◆ **BLOCCO DI TESTO**
■ ■ ■ ■ ■
Diversamente da quanto ci si aspetta l’asso di cuori non sarà l’ultima carta che Ed riceverà, infatti ci sarà un’ultima consegna su cui il ragazzo troverà indicato il proprio indirizzo. “Che cosa vuol dire tutto questo?” si chiede il ragazzo – sarà compito del lettore scoprirlo insieme all’identità del vero mandante.

Dalla descrizione può sembrare un libro ricco di tanta tensione ed invece l’atteggiamento vagamente menefreghista di Ed riesce bene a smorzare questa suspance. Il lettore è catturato dalla curiosità di scoprire come evolve la storia eppure deve seguire Ed con la sua indolenza, con la sua flemma che però da tempo al lettore di riflettere su quanto sta accadendo e di farsi un’idea propria di tutta la situazione.
■ ■ ■ ■ ■
◆ **MATERIALE DI PARTENZA**
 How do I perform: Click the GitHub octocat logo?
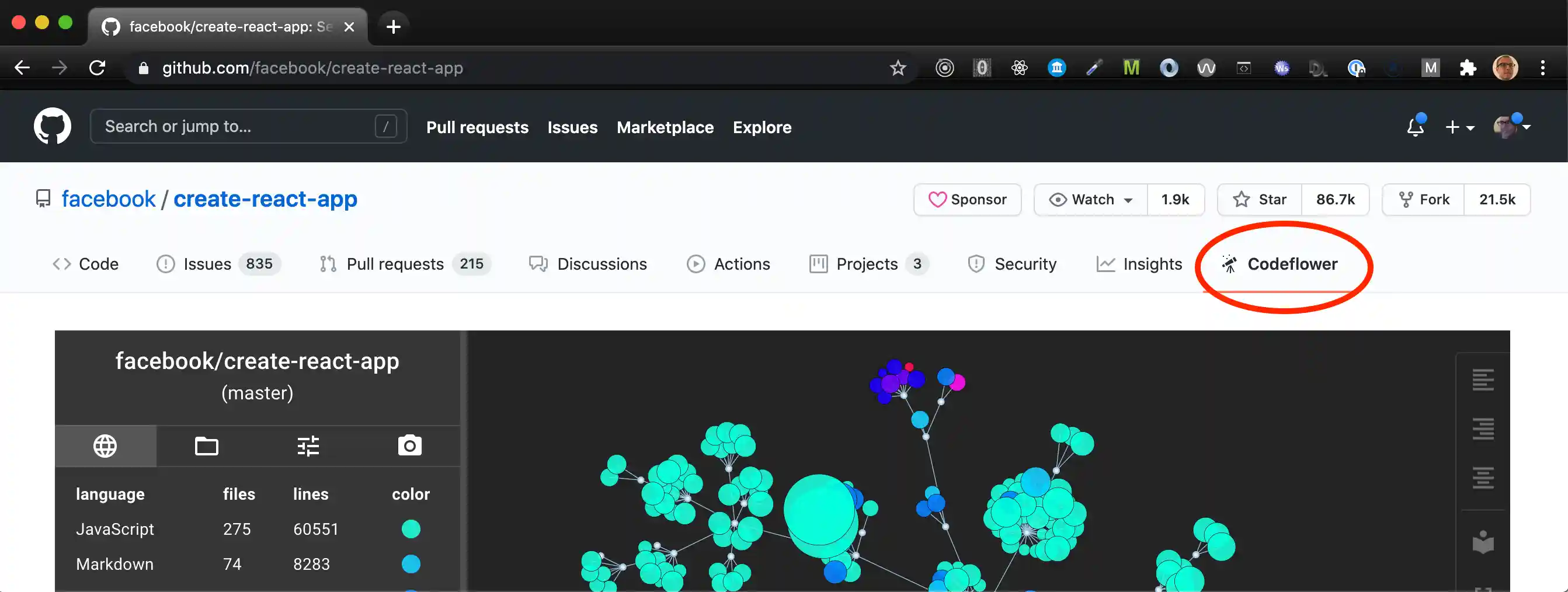coord(53,127)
■ ■ ■ ■ ■
◆ **COMPITO SCRITTO 1**
Secondo il blocco di testo, che cosa troverà indicato Ed sull’ultima consegna?
◆ **COMPITO SCRITTO 2**
Riscriva il tratto del blocco di testo da "Diversamente da quanto" fino a "tutta la situazione.", mettendo "l’asso di picche" al posto di "l’asso di cuori".

◆ **SOLUZIONE SCRITTA 1**
Il proprio indirizzo.

◆ **SOLUZIONE SCRITTA 2**
Diversamente da quanto ci si aspetta l’asso di picche non sarà l’ultima carta che Ed riceverà, infatti ci sarà un’ultima consegna su cui il ragazzo troverà indicato il proprio indirizzo. “Che cosa vuol dire tutto questo?” si chiede il ragazzo – sarà compito del lettore scoprirlo insieme all’identità del vero mandante.

Dalla descrizione può sembrare un libro ricco di tanta tensione ed invece l’atteggiamento vagamente menefreghista di Ed riesce bene a smorzare questa suspance. Il lettore è catturato dalla curiosità di scoprire come evolve la storia eppure deve seguire Ed con la sua indolenza, con la sua flemma che però da tempo al lettore di riflettere su quanto sta accadendo e di farsi un’idea propria di tutta la situazione.